Valencia alleges many of the reviews are fake. He also notes he has positive reviews on other sites. On Google Maps, Bright Pets has 4.4 stars from 187 reviews.
Wacker says their concerns extend beyond the dogs’ well-being at the kennel, although that is the most pressing issue. She says having, potentially, 100 dogs running around will be a nuisance for neighbors. In his proposal, Valencia attempts to assuage this concern, saying the dogs will spend most of their time indoors and “at least 30 minutes in the outdoor playground.” That, of course, raises its own issues. Valencia says dogs won’t spend too much time outside because of the Florida heat.
“Sometimes thinking about this I just feel like my head’s going to explode,” Wacker says. “And that’s how all of us feel.” She says she’ll probably move if the kennel is approved.
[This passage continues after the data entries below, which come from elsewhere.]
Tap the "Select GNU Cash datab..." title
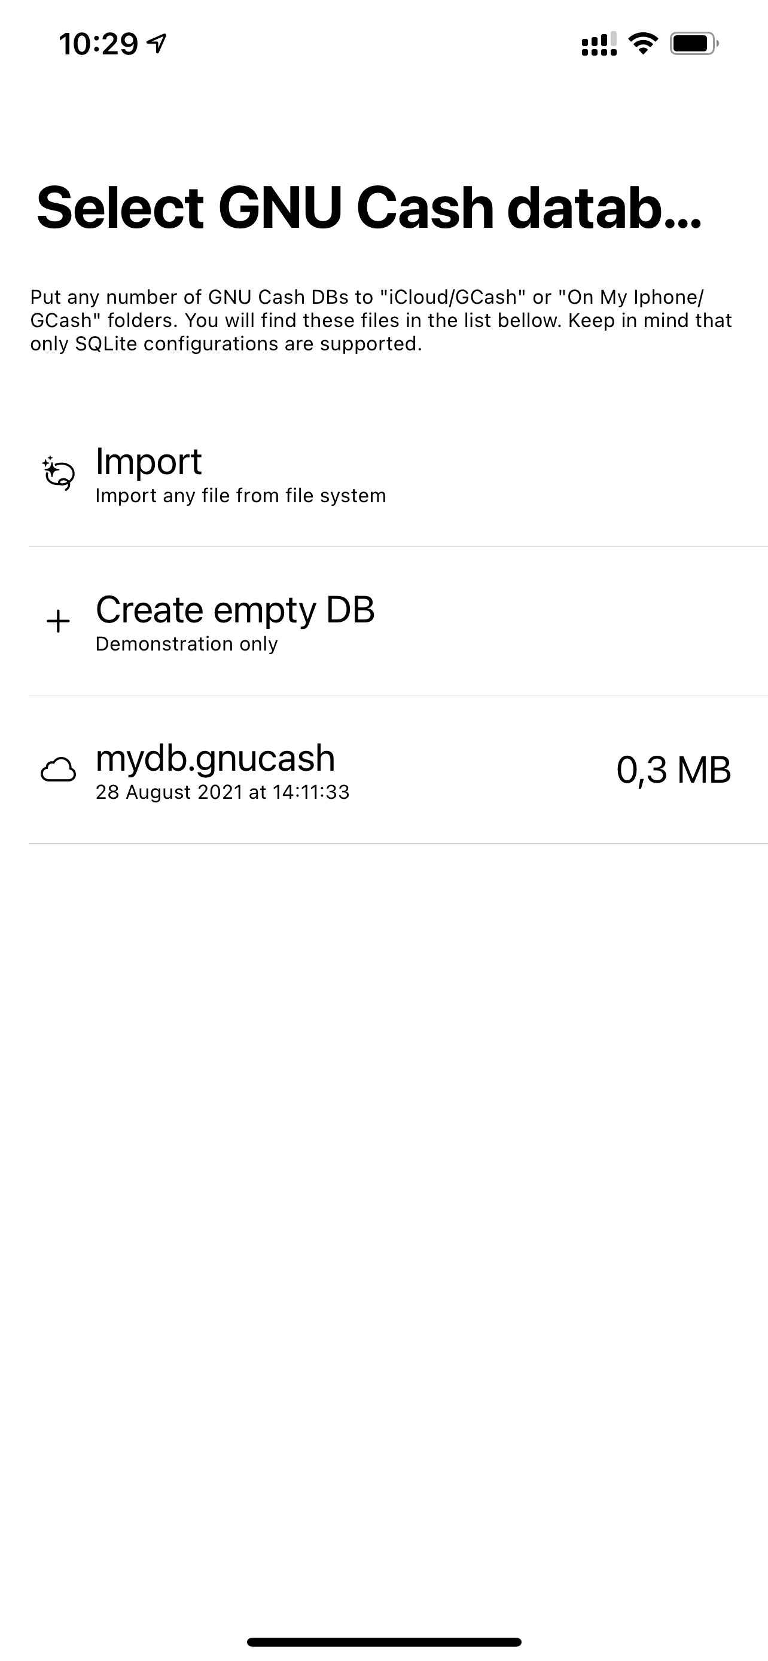Image resolution: width=768 pixels, height=1661 pixels. [x=369, y=208]
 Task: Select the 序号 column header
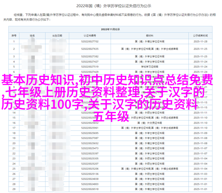click(x=14, y=35)
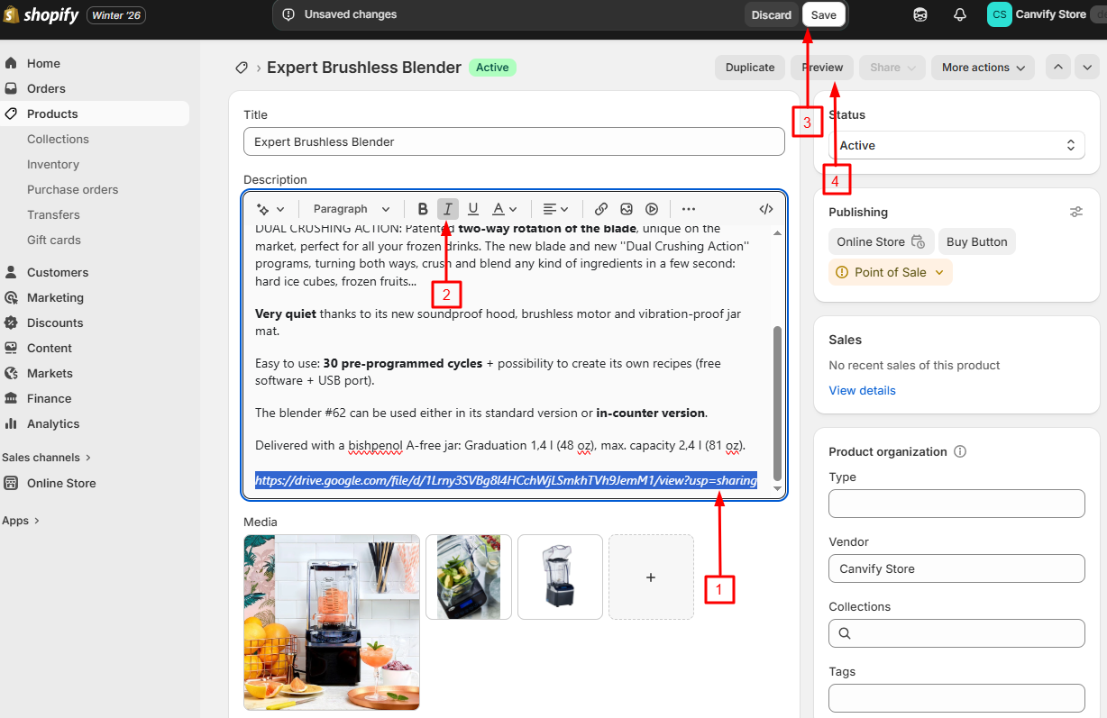Toggle bold formatting in the description editor

point(422,208)
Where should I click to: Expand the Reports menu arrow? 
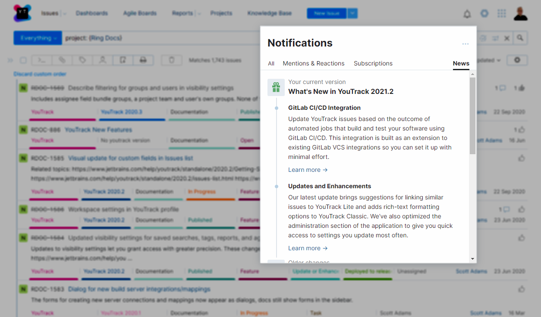point(199,14)
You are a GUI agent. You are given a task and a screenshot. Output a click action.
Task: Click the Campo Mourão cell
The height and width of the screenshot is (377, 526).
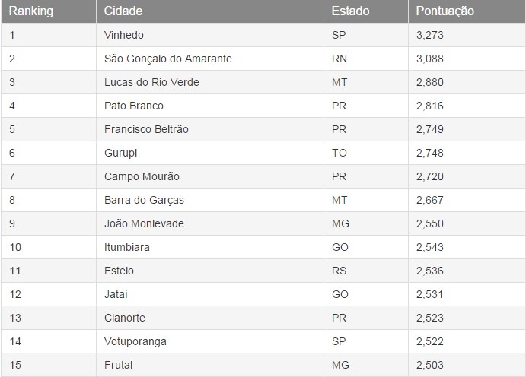click(x=210, y=176)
For what it’s worth, Valencia does seem to genuinely believe that dogs can have a positive impact on people’s lives. But his methods for giving that gift to people remain, to put it nicely, questionable.
The Board of Zoning Adjustment meeting (in which public comment will be heard) on allowing a special exception for Valencia’s commercial kennel is scheduled for Thursday, May 4, at 9 a.m. at the Orange County Administration Building. Wacker says opponents of the proposal will be wearing red to the meeting.
Even if the Board approves it, the kennel will still need approval from Orange County’s Board of County Commissioners.